Read the full transcript of the interview

Helen Clark felt rejected after losing the election and took a while to come to terms with it, her husband, Peter Davis, revealed yesterday.

The pair appeared on TVNZ's Q & A show and in response to a question from Paul Holmes about what the former Labour Prime Minister was like in the weeks after the November 8 election loss, Professor Davis gave his insights.

"I think she felt rejected, because she felt she had done a good job - which I also believe - and had put her best foot forward and had been an almost incomparable Prime Minister and yet somehow the public had not seen that the same way," he said.

"So it took some time for her to come to terms with that and if I was in that position, I'd feel the same way, I guess."

After resigning as Labour leader on election night, Helen Clark gave no interviews about the election defeat until last week.

She has been confirmed as head of the United Nations Development Programme, the third most senior role in the UN, and will give her valedictory speech in Parliament on Wednesday.

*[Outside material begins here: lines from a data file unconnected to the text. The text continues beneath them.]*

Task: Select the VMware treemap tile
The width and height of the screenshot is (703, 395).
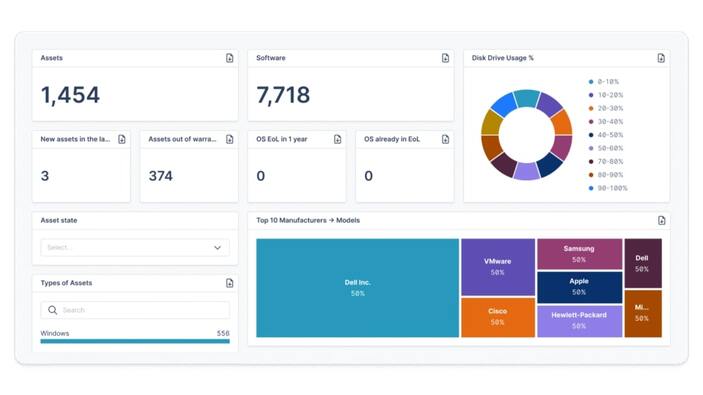Action: (x=498, y=267)
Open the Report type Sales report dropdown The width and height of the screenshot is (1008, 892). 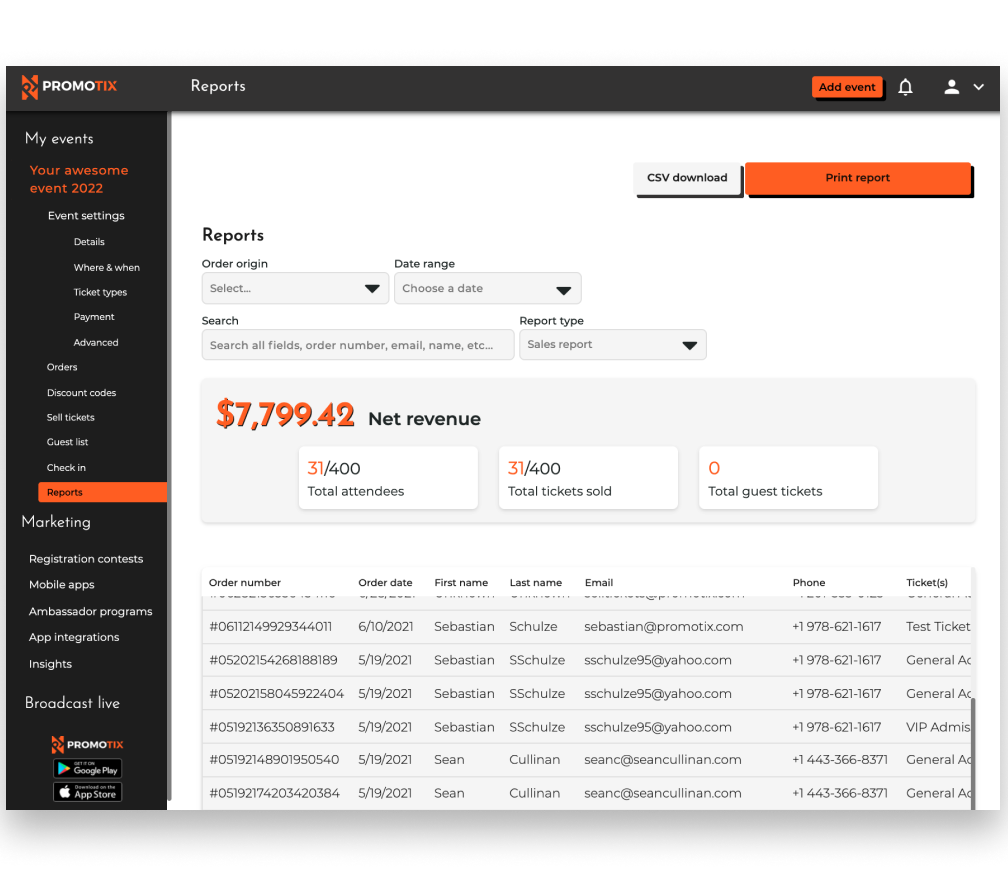[x=612, y=344]
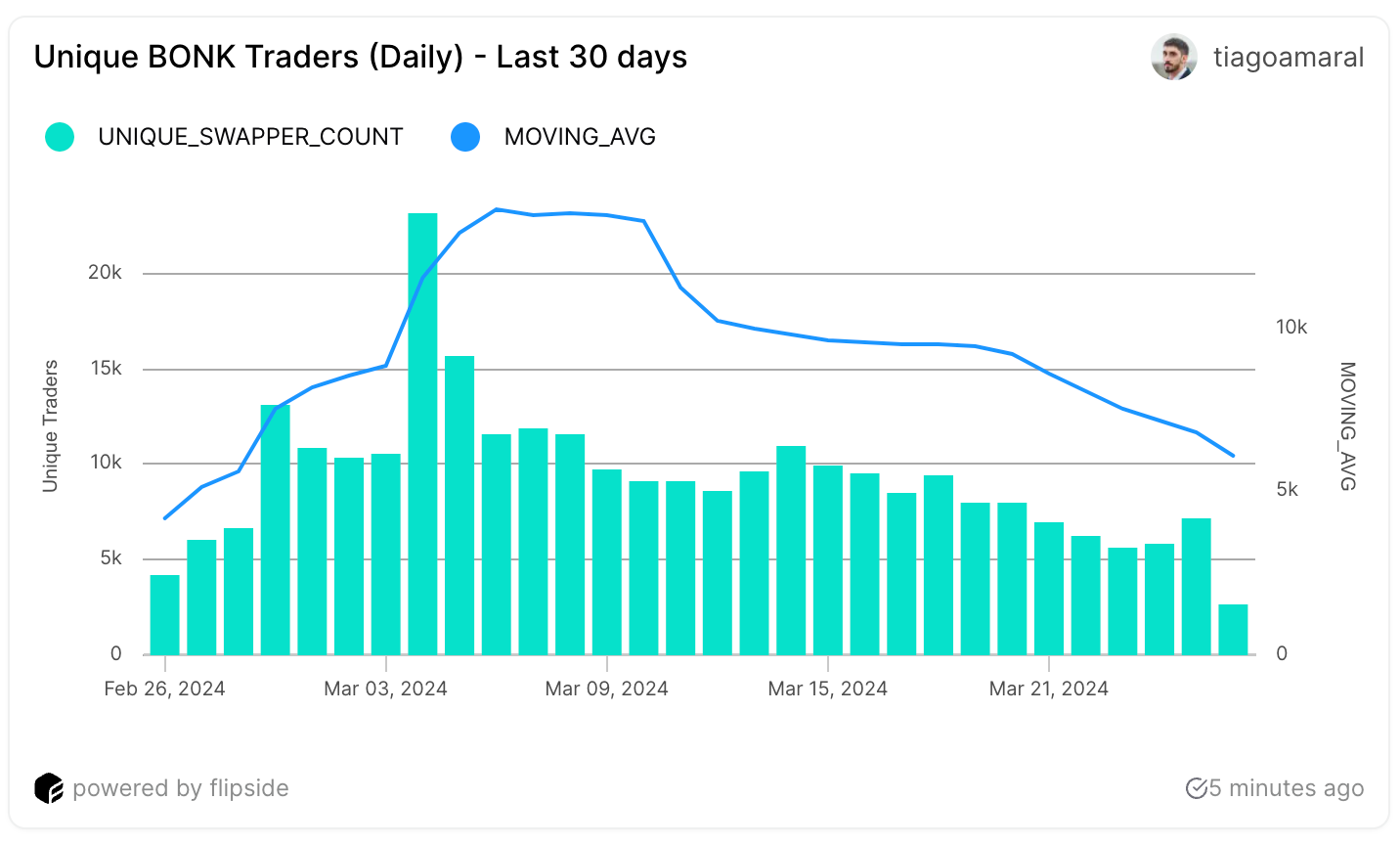Toggle the MOVING_AVG legend dot
The image size is (1400, 845).
(x=465, y=137)
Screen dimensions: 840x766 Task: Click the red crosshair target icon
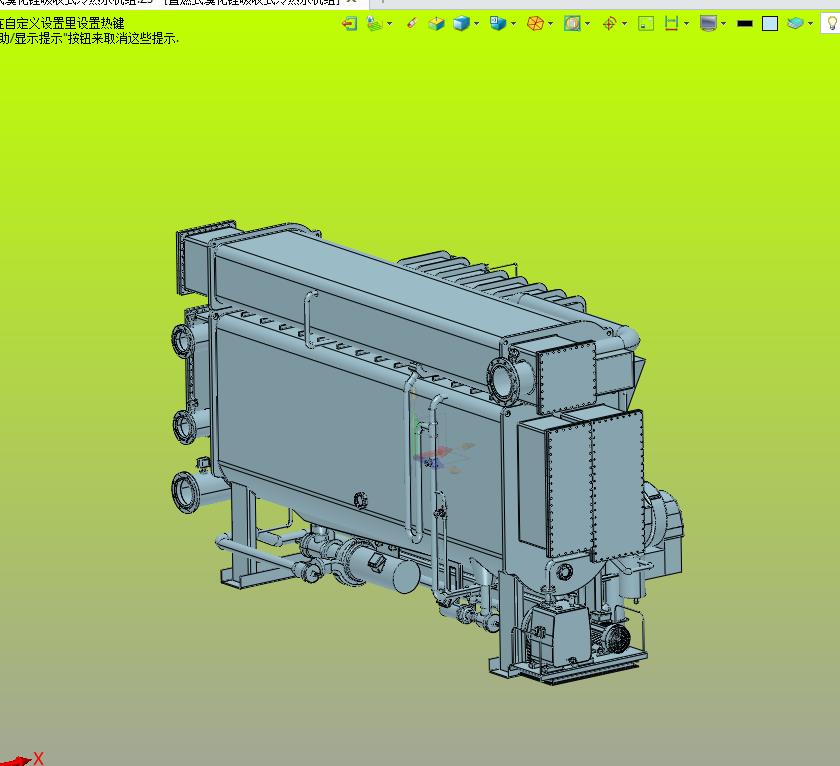point(609,23)
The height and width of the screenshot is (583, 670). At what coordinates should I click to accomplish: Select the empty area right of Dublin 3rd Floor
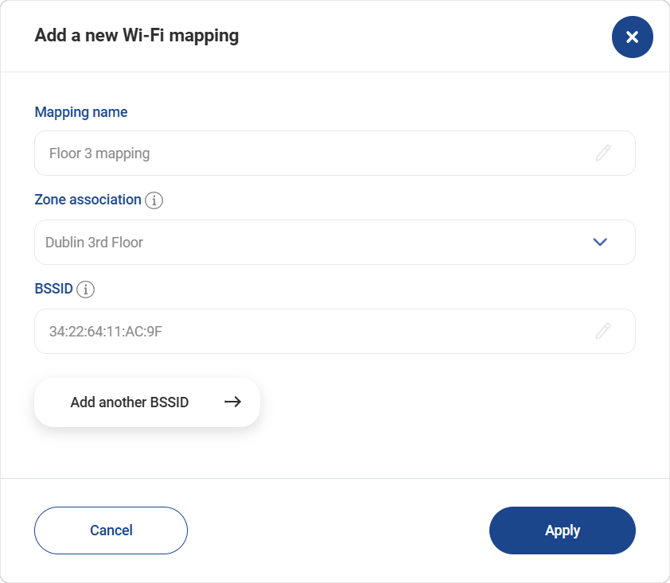coord(367,242)
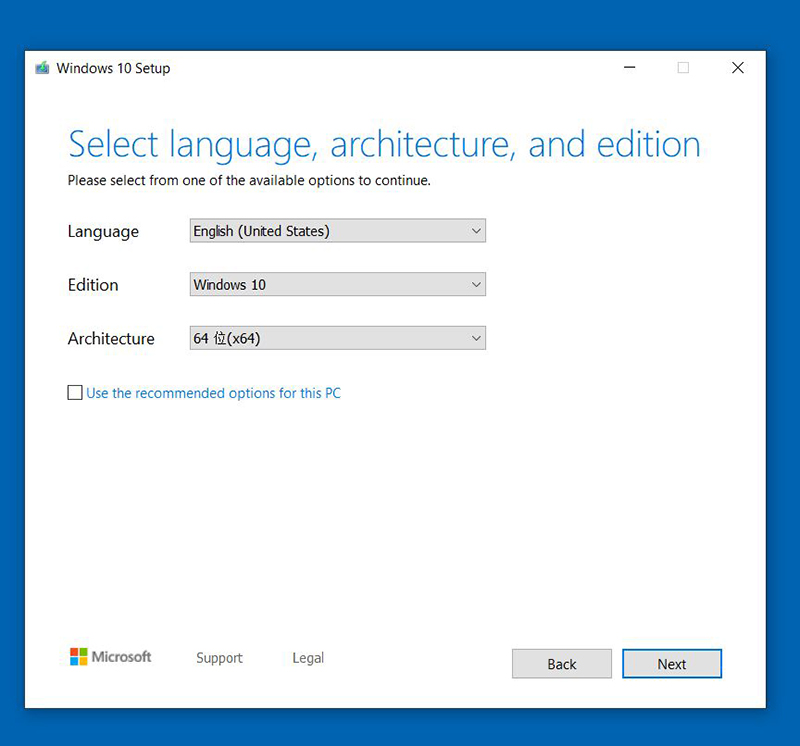Open the 64 位(x64) architecture dropdown
Screen dimensions: 800x746
pos(337,339)
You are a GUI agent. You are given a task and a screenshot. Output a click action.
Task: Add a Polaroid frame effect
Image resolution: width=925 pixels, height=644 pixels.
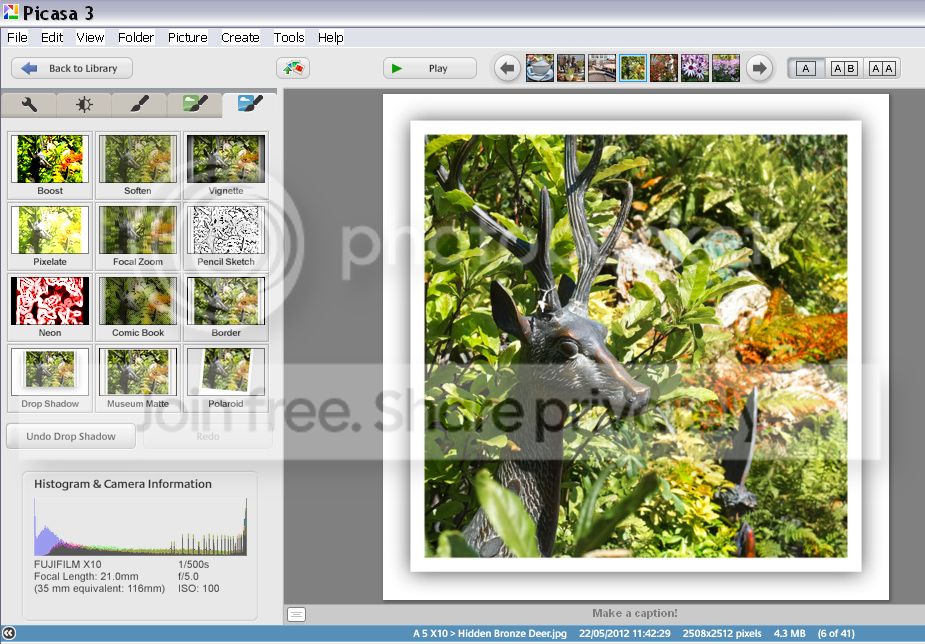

Professor Davis, whose work commitments mean he will not be able to immediately accompany his wife to her new job in New York, said she had shown her real character.

"In politics you realise that you've got ups and downs, hero to zero etc, and you have to come back all the time and she has - and I think she has shown her true character in that respect," he said as Helen Clark looked on.

Asked if the long-distance marriage would mean they would end up with nothing to say to each other, Helen Clark said "definitely not".

"We've been together since 1977, we have common interests, common hobbies, we do a lot of things together and Peter's own job [as an academic] involves quite a bit of international travel with conferences."

She was sure they would see each other a lot.

Professor Davis also said people were "starting to sell the idea" of New York to him. "It's definitely worth a try."

Helen Clark defended former Auckland Central MP Judith Tizard against critics who suggest she should stand aside and not return to Parliament if offered the chance through a list vacancy.

Ms Tizard is second in line on Labour's list, and could get a chance to re-enter Parliament

if former deputy Michael Cullen quits Parliament before a byelection in Helen Clark's Mt Albert electorate, letting first-in-line Damien O'Connor back in on the list, and if list MP Phil Twyford won the Mt Albert seat, creating a second list vacancy.

Helen Clark is a friend of Judith Tizard and her mother, Dame Catherine Tizard.

Helen Clark said the list process had to have integrity.

"Judith was selected through a process with integrity, she's absolutely entitled to take up that seat if that's what happens."